— REQUIRED ACTIONS —
#1 Reproduce the passage of the pickling email between "With an executor" and "(includes/import/...).", inclusive, without altering any wording.
#2 Render the lines of the records between the lines holding "Where should I click to: Open" and "I will coord(600,401).", inclusive, as a numbered list, omitting any blank lines.

— QUOTED PASSAGE —
___

With an executor or any environment where the worker can't access updated
pipeline definitions. But then some templating features wouldn't work
(includes/import/...).

Max

On Wed, Jul 27, 2016 at 2:11 PM, Chris Riccomini <[email protected]>
wrote:

> Under what conditions would one want to use pickling right now?
>
> On Fri, Jul 22, 2016 at 9:43 AM, Maxime Beauchemin
> <[email protected]> wrote:
> > Pickling is kind of a dead feature, the original idea was that it would
> be
> > used to version and ship DAG definitions around, but in practice many
> > important things are not pickleable (jinja template objects, whatever may
> > be in callbacks or attached to a DAG object). Also I believe that the
> > MesosExecutor relies on pickling. Note that there is a hack to pickle the
> > template, but it has shortcomings (the pickled template cannot reference
> > other files in `includes` or `extends` calls)

___

— DATA PROVIDED —
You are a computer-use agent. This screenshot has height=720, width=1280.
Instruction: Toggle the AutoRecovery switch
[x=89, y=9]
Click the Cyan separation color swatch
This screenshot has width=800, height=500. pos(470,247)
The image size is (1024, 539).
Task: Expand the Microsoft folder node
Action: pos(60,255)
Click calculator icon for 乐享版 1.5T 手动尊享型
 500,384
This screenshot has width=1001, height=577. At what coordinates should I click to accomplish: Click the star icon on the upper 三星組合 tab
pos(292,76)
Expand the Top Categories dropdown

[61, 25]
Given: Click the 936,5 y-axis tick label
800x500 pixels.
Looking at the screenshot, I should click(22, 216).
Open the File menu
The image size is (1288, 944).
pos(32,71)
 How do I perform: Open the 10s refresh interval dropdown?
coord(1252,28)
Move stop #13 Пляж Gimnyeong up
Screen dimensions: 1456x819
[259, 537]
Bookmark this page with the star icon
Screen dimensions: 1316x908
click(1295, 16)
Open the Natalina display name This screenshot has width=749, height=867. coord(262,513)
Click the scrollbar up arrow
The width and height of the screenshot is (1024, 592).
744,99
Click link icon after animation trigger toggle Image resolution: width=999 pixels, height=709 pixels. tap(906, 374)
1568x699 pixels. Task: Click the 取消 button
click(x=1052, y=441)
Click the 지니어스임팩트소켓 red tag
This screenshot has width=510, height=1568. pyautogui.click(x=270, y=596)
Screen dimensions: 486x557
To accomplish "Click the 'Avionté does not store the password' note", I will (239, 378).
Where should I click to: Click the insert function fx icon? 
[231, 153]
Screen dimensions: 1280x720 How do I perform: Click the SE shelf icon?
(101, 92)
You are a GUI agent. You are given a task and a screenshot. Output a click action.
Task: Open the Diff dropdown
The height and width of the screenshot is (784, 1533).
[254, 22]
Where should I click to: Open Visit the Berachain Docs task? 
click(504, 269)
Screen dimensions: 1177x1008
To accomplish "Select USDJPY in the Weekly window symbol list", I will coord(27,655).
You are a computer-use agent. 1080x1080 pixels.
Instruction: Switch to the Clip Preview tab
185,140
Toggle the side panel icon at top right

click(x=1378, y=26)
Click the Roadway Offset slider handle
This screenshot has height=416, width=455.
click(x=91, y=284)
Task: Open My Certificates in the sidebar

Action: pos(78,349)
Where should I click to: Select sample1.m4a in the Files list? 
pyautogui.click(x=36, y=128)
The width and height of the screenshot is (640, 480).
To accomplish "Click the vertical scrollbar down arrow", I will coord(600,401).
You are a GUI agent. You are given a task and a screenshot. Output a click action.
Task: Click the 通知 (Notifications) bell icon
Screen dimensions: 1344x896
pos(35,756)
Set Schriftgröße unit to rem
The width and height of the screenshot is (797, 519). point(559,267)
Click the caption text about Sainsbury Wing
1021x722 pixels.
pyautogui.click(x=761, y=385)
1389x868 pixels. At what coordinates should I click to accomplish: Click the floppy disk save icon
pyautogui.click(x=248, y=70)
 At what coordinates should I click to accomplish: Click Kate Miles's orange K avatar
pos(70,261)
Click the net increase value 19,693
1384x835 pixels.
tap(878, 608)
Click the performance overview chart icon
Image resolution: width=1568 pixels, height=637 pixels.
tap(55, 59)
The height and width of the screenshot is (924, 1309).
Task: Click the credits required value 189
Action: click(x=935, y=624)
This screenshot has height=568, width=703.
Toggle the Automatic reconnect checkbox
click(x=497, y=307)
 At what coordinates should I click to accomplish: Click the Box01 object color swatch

___

— TASK ANSWERS —
#1
With an executor or any environment where the worker can't access updated
pipeline definitions. But then some templating features wouldn't work
(includes/import/...).

#2
1. Where should I click to: Open Visit the Berachain Docs task? 
2. click(504, 269)
3. Screen dimensions: 1177x1008
4. To accomplish "Select USDJPY in the Weekly window symbol list", I will coord(27,655).
5. You are a computer-use agent. 1080x1080 pixels.
6. Instruction: Switch to the Clip Preview tab
7. 185,140
8. Toggle the side panel icon at top right
9. click(x=1378, y=26)
10. Click the Roadway Offset slider handle
11. This screenshot has height=416, width=455.
12. click(x=91, y=284)
13. Task: Open My Certificates in the sidebar
14. Action: pos(78,349)
15. Where should I click to: Select sample1.m4a in the Files list? 
16. pyautogui.click(x=36, y=128)
17. The width and height of the screenshot is (640, 480).
18. To accomplish "Click the vertical scrollbar down arrow", I will coord(600,401).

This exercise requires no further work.